About 6-7 years ago I was hoping for a way the province couldve gotten their hands on the Richview lands somehow, because I knew a day would come where the city would sell it off and non-sense like this would be built.

Although the amenities around this area are not so bad, I'm really questioning who would buy in this development? I would avoid it like the plague.
 
I just did my PDI and will be getting my keys this week and i can tell u the finishing sucks. I saw my unit 3 days before the PDI date and it was empty so i asked the guy how r they going to be done in 3 days and he said they bring in large crews and work on it.

I can tell u the only good thing about the large crews were they delivered a finished product (i.e. there is paint on the wall, power in the fridge, stove, dishwasher etc...) but to say it is ready for occupation is another matter. I have owened fernbrook home before and this is only fernbrooks by name. Very lousy worksmanship everywhere. Make sure to take a big roll of tape to mark the 100+ defects/incomplete shit u will find if ur PDI is coming.
 
I just did my PDI and will be getting my keys this week and i can tell u the finishing sucks. I saw my unit 3 days before the PDI date and it was empty so i asked the guy how r they going to be done in 3 days and he said they bring in large crews and work on it.
I truly hope things work out for you here. It just seems as though that overall this was a poorly planned out development from the start. I wouldve at least thought they wouldve solidly executed the interior work to make up for the lackluster exterior. Keep us posted on how things go for you.

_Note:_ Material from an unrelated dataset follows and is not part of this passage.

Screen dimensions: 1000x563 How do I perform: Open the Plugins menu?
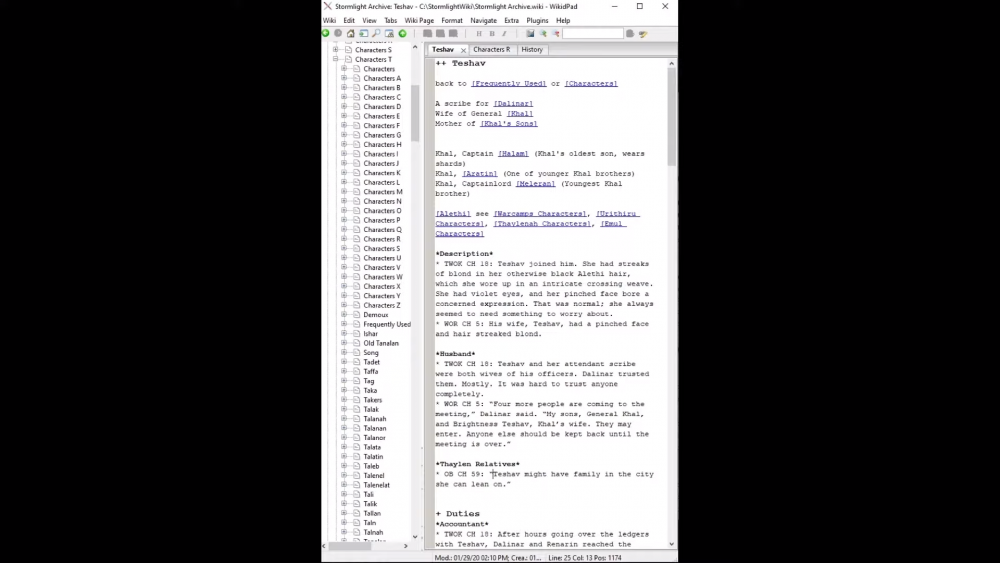pyautogui.click(x=537, y=20)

On the bright side you have access to a large grocery store, many schools, 2 major highways, and Pearson which are all within a 10 minute vicinity. There will be no shortage of people interested in living here.
 
This is not bad looking at all. From a design perspective, they look great...but planning wise this is such a lost opportunity in terms of capitalizing on the obvious location. This is just the beginning of awful developments in the area. There are townhomes proposed across the street from this one (which undoubtedly will be worse) as well as the dunpar site at Kipling and Eglinton. This is pathetic.
 
What would be the point of retail here? There's no pedestrian traffic to support something on the north side here, meanwhile this is just across Eglinton from a sizeable Metro grocery store. No retail required nor warranted.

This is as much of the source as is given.